# Poisson Process Question relating to time between arrivals

The number of insurance claims arriving electronically in a small insurance office has been modelled as a Poisson Process with rate $5$ per hour.

(I) What is the distribution of the arrival time between claims?

(II) What is the distribution of the time it takes for $10$ claims to arrive?

(III) Given that the last claim arrived $15$ seconds ago, what is the mean time from now until the next claim arrives?

(IV) What is the distribution of the number of claims which arrive in an eight hour day?

I know the answer to (I) is that the distribution time between claims is I.I.D. exponential with mean 12 because there are 5 arriving per hour, so one every 12 minutes. I also know that the answer to (II) is that the distribution of the time taken for 10 claims to arrive is gamma with parameter $\alpha = 10$ and $\beta = 12$.

I do not, however, know what the answers to part (III) ad (IV) are. My lecturer mentioned something about the "$15$ seconds ago" part being irrelevant because the distribution is memoryless.
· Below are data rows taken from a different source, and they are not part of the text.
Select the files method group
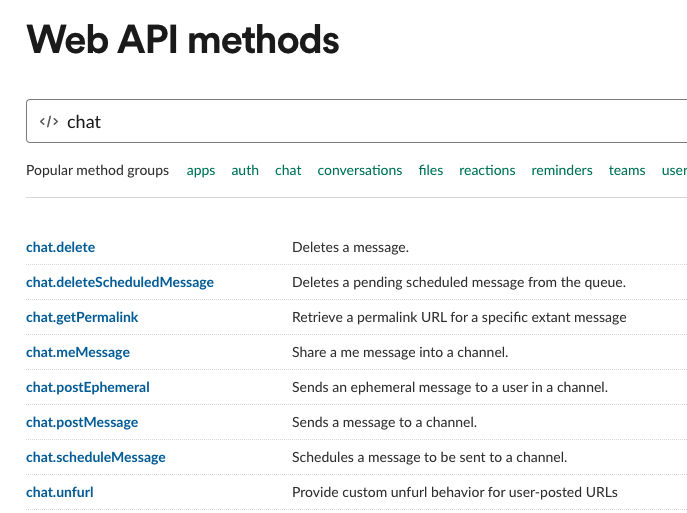 (431, 170)
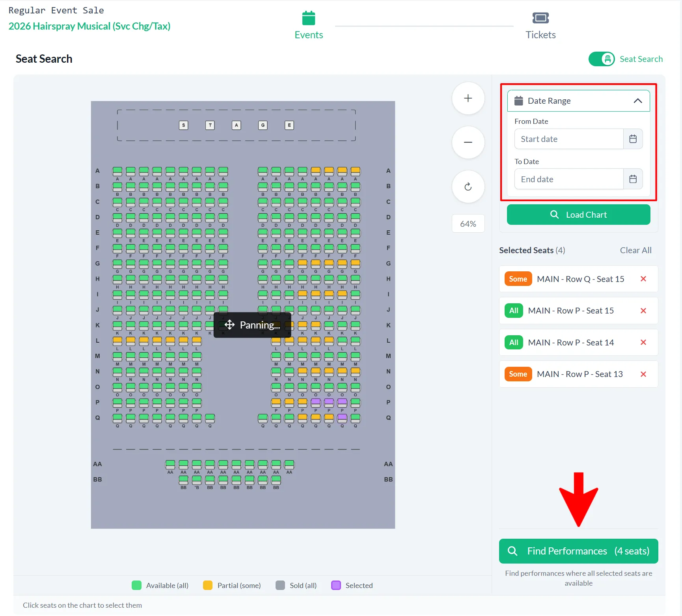The width and height of the screenshot is (682, 616).
Task: Click the zoom in plus button
Action: (x=468, y=98)
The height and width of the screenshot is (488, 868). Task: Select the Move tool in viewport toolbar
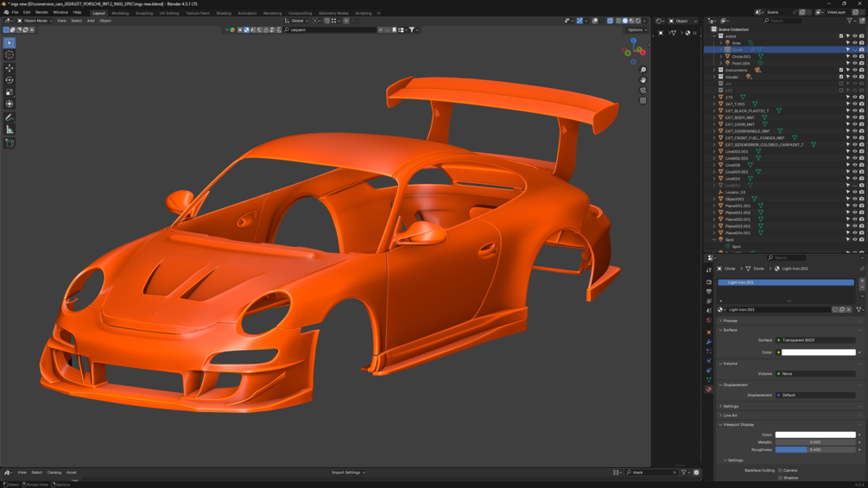[10, 67]
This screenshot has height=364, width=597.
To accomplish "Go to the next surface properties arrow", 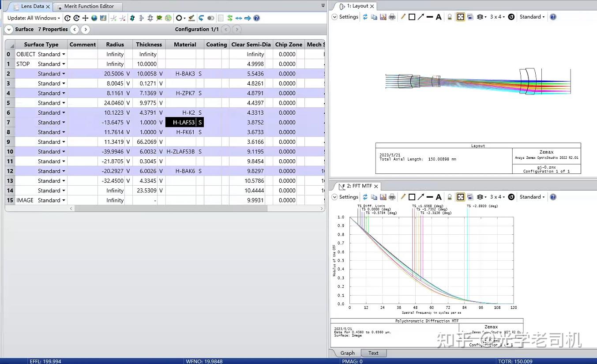I will click(86, 30).
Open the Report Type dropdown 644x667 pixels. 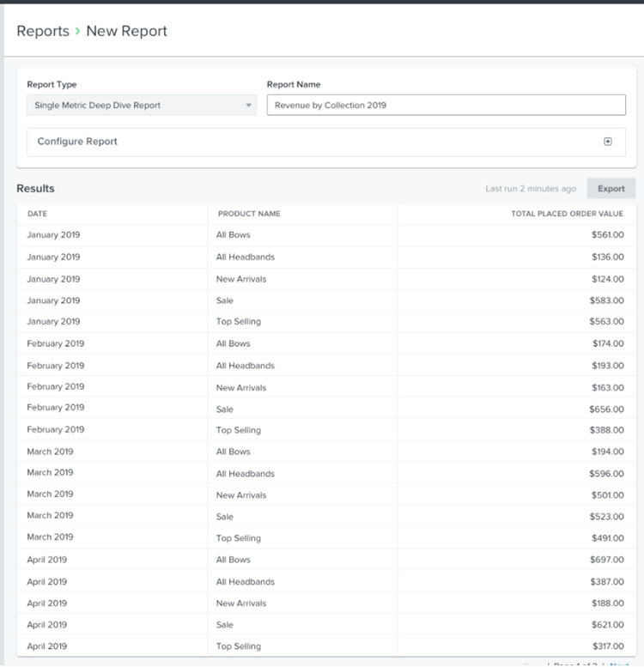[141, 106]
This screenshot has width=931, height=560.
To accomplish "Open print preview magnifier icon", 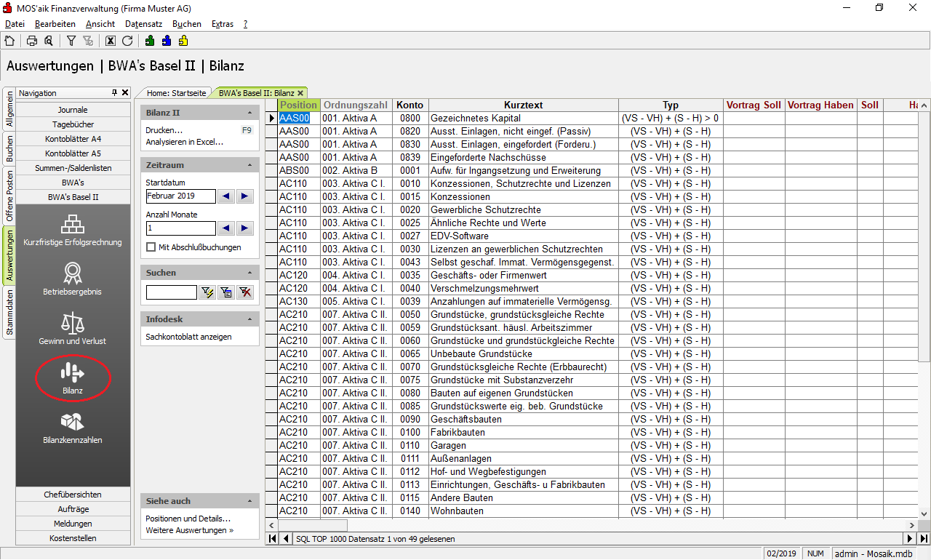I will [49, 41].
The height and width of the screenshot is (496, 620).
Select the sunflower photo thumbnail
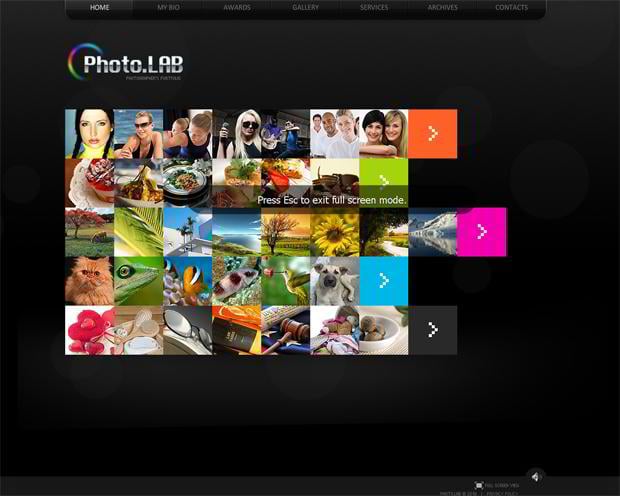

Any help is greatly appreciated.

## 1 Answer

(III) The exponential distribution has the property that

$$P(X>x+u\mid X>u)=P(X>x); \ \ x,u \ge 0.$$ This property is called the memoryless nature of the exponential distribution.

Proof

$$P(X>x+u \mid X>u)=\frac{P(X>x+u)}{P(X>u)}=\frac{e^{-\lambda(x+u)}}{e^{-\lambda u}}=e^{-\lambda x}.$$

So, given that $X>15$ sec, the probability that $X>x+15$ sec is still $e^{-\lambda x}$. That is, the waiting time after $15$ seconds is exponential with parameter $\lambda$ as if nothing had happened. The exponential distribution forgets its past. The expectation is then $\lambda=12$ min even after any waiting time.

(IV) The Poisson process remains Poisson with parameter $5\times 8=40$.